Bagian Lima Memoar Haruki Murakami

Muh. Syahrul Padli
13 min readApr 15, 2024

(Penerjemah: Muh Syahrul Padli, versi fix 20%)

image source

OKTOBER 3, 2005 • CAMBRIDGE, MASSACHUSETTS

Meskipun aku punya kuncir panjang ekor kuda di masa lalu*

Di daerah Boston setiap musim panas ada beberapa hari yang sangat tidak menyenangkan sehingga ingin mengutuk semuanya. Jika bisa melewatinya, pastinya, sisanya tidak akan terlalu buruk. Orang kaya mendinginkan diri dengan pergi ke Vermont atau Cape Cod, yang membuat kota ini bagus dan lengang. Pohon di pinggir jalan setapak di sepanjang sungai memberi banyak warna teduh, dan mahasiswa Harvard dan Boston University selalu berada di sungai yang berkilau berlatih untuk mengikuti maraton. Gadis muda melepas bikininya berjemur dengan handuk di pantai, mendengarkan Walkmen atau iPod mereka. Sebuah van es krim berhenti dan menjajakan jualannya. Seseorang sedang bermain gitar, lagu lama Neil Young, dan seekor anjing berambut lebat hanya berpikiran mengejar cakram plastik yang dilempar. Seorang psikiater Demokrat (setidaknya itulah yang aku bayangkan tentangnya) berkendara di sepanjang sungai dengan mobil Saab berwarna coklat tua.

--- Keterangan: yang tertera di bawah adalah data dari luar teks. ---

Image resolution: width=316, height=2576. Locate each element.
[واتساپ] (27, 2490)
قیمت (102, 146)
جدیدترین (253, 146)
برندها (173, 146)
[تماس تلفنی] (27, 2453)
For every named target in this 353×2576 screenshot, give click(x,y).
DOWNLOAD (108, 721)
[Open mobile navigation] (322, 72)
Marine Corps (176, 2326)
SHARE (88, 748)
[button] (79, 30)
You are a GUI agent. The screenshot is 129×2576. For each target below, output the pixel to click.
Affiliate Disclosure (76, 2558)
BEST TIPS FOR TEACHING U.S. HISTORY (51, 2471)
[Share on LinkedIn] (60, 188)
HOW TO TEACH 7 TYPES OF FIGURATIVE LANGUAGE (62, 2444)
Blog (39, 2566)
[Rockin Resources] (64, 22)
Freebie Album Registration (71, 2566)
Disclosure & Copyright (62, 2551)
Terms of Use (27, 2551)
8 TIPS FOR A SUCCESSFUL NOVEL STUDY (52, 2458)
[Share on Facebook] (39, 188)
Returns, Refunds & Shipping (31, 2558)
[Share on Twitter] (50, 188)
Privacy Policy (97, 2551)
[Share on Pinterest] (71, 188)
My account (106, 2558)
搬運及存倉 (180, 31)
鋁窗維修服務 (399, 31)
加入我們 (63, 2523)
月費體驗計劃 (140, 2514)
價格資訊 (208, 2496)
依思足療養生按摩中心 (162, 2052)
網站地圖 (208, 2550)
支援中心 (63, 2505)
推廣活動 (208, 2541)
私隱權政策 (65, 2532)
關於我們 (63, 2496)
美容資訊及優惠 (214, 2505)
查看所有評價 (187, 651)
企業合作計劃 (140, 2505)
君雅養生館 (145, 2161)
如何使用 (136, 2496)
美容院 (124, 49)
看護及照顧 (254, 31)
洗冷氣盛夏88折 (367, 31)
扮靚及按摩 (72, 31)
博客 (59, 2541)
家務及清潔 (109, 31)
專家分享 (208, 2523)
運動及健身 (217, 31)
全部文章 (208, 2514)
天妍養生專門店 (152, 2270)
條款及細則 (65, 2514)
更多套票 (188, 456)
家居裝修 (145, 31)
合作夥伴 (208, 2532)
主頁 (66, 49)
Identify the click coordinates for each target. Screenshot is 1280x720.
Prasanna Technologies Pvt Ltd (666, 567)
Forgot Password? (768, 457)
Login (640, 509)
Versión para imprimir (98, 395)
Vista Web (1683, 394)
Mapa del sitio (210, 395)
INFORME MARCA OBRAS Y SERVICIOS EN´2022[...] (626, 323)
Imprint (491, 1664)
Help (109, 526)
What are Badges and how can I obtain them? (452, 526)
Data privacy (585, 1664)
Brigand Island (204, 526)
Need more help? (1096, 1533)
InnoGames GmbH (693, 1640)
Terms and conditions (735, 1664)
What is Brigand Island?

Musim gugur spesial di New England — singkat dan indah — memudar dan perlahan mengihilang, dan akhirnya terlupakan. Sedikit demi sedikit hijau yang mengelilingi kami memberi jalan pada warna kuning samar. Akhirnya aku memakai celana leging olahraga melapisi celana pendek yang kupakai berlari, daun-daun gugur berputar-putar terbawa angin dan biji-bijian menghantam aspal dengan keras dan kering. Tupai-tupai rajin berlarian seperti orang gila yang mencoba mengumpulkan biji-bijian untuk bertahan selama musim dingin.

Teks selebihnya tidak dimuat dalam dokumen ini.